JSON for API debugging

API bugs often look like application problems when the real issue is in the JSON: a missing field, broken nesting, invalid syntax, or a request body that was escaped incorrectly.

1. Capture the raw request or response

Start by copying the exact JSON payload from your API client, devtools, or logs. Avoid editing it immediately. You want the real data first, not a cleaned-up version that could hide the original bug.

2. Validate before assuming the API is wrong

If the payload is malformed, the application error may only be a symptom. Use JSON Validator to confirm whether the body is valid JSON at all.

3. Format the payload so the structure is obvious

Nested JSON becomes much easier to inspect after formatting:

{"user":{"id":42,"settings":{"theme":"dark","flags":["beta","admin"]}}}

Readable version:

{
  "user": {
    "id": 42,
    "settings": {
      "theme": "dark",
      "flags": [
        "beta",
        "admin"
      ]
    }
  }
}

4. Compare expected versus actual fields

Check for missing properties, wrong data types, null values, or extra nesting levels. Those issues are easier to see once the JSON is formatted and the array structure is visible.

5. Watch for escaped string issues

APIs often break when a request body contains text with quotes or line breaks that was escaped incorrectly. The JSON Escape Tool helps when the bug is inside a string field rather than the overall payload shape.

6. Convert or type the payload if needed

After the bug is understood, you may want to turn the sample into TypeScript definitions or flatten it into CSV for investigation. That is where JSON to TypeScript and JSON to CSV fit into the workflow.

Related JSON tools

FAQ

What is the first JSON step in API debugging?
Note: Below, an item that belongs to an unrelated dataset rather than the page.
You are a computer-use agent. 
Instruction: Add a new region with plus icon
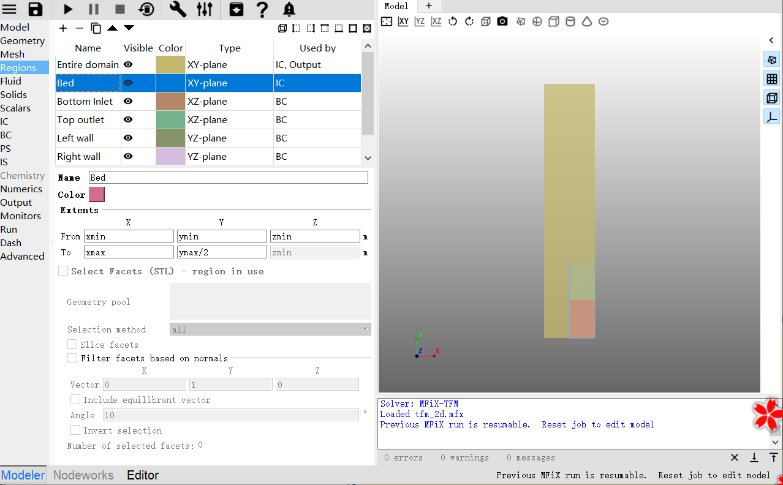coord(63,28)
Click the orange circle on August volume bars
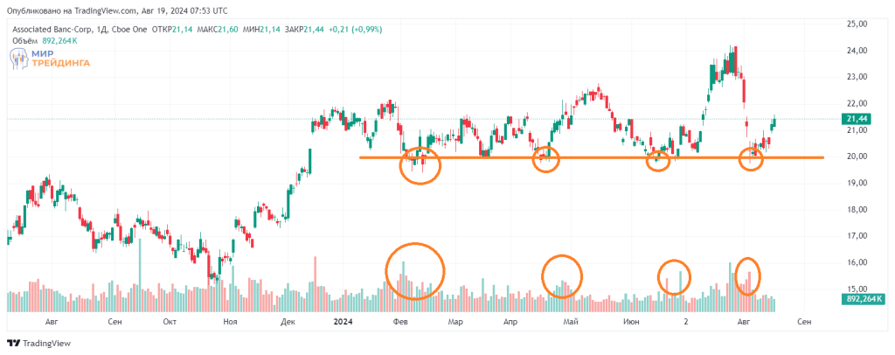This screenshot has height=355, width=895. [x=748, y=275]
Capture the exact raw payload, then validate it before making assumptions about the rest of the system.

Why does formatting help so much?

It exposes structure. Nested objects, repeated keys, and array contents become easier to scan quickly.

Can invalid JSON cause misleading API errors?

Yes. An upstream parse failure can show up as a generic application or request error instead of a clear syntax message.

Which pages should I keep open while debugging?

The most useful set is JSON Validator, JSON Formatter, Fix Invalid JSON, and JSON Escape Tool.